#### Ausgewählte Passage

Jawohl, Frau Fülscher konnte das noch: lebendige Tiere ins kochende Wasser werfen, Deckel drauf und kein weiteres Wort. Eine Verfechterin der authentischen Küche?
Daniel Di Falco
Der Deckel ist wichtig. Schwer muss er sein, sagt sie: eine «genügend grosse Pfanne, wenn möglich mit einem schweren Deckel» (Rezept Nr. 195). Weil das Tier sonst entweichen könnte? Vielleicht gibt es ja Geschichten von Hummern, denen die Flucht vom Herd gelungen ist. Was es gibt: die Legende vom Schrei des Krustentiers im kochenden Wasser. In Wahrheit entsteht das schrille Pfeifen, weil der Hummer voller Meerwasser ist, das dann unter hohem Druck aus seinem Panzer entweicht. So oder so dient der Deckel womöglich dazu, die Ohren der Köchin zu schonen, damit sie nicht auf schwierige Gedanken kommt: «Den Hummer so halten, dass der Kopf zuerst ins Wasser kommt, den Deckel einen Moment lang festhalten oder beschweren.»

########

- Aufgabe
Führe bitte den Text über das Hummerkochen oben nach seinem letzten Satz fort.

#### Bereitgestelltes Material

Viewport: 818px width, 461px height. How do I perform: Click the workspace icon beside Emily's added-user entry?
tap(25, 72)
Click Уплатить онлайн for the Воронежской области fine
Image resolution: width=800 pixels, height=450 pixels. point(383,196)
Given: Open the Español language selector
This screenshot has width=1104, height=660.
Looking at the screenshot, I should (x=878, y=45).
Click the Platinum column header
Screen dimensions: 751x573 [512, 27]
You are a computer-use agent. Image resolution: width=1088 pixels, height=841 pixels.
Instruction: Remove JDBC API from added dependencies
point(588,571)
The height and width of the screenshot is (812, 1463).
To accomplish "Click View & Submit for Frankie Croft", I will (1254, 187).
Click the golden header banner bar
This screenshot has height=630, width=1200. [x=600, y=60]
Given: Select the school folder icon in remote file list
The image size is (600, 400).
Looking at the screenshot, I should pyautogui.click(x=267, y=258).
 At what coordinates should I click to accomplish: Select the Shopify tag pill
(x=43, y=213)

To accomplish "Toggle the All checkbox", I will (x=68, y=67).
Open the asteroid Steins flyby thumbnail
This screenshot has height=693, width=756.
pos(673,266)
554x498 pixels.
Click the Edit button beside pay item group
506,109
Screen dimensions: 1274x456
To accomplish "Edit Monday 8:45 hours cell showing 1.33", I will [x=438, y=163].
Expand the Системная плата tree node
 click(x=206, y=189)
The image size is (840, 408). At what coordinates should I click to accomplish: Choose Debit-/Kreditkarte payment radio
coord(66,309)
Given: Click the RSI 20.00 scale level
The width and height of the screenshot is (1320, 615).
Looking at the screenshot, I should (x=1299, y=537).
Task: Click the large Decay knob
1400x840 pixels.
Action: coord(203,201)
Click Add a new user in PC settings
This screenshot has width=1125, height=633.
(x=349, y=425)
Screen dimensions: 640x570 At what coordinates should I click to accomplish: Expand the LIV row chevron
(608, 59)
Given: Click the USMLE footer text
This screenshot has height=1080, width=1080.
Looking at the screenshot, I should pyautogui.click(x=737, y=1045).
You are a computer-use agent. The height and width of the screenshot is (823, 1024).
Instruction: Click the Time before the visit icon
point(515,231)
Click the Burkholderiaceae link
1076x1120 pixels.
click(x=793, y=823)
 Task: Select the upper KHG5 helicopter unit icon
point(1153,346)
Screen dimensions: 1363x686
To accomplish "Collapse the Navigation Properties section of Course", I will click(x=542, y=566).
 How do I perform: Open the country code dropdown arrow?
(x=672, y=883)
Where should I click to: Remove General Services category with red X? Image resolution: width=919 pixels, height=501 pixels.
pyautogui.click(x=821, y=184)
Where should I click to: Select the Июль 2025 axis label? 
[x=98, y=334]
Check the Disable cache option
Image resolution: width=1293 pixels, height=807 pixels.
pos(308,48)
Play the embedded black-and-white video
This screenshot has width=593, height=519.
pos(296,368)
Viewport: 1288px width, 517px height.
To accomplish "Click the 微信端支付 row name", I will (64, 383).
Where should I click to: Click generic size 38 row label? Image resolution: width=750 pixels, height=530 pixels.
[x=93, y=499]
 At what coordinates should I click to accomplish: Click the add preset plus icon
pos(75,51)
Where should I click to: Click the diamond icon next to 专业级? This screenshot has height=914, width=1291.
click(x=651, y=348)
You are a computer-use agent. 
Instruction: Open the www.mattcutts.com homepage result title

########

- Ergebnis
Wie lange dauert ein Moment bei Elisabeth Fülscher? Was den Hummer angeht: Nach 30 bis 45 Sekunden ist er tot. Es ist umstritten, ob er Schmerz empfinden kann. Aber in diesen 30 bis 45 Sekunden funktionieren seine Fluchtreflexe noch, darum kann man ihn mitunter von innen an die Pfanne hämmern hören. Könnte das auch genügen, um einen leichteren Deckel aufzusprengen? Jedenfalls derselbe Hinweis beim Behändigen der Krebse (Nr. 95): acht bis zwölf Exemplare, mittlere Grösse, «diese lebend mit einer kleinen Bürste gründlich waschen, je zwei miteinander ins immer wieder kochende Wasser werfen, dazwischen die Pfanne zudecken».
«Frisch getötet»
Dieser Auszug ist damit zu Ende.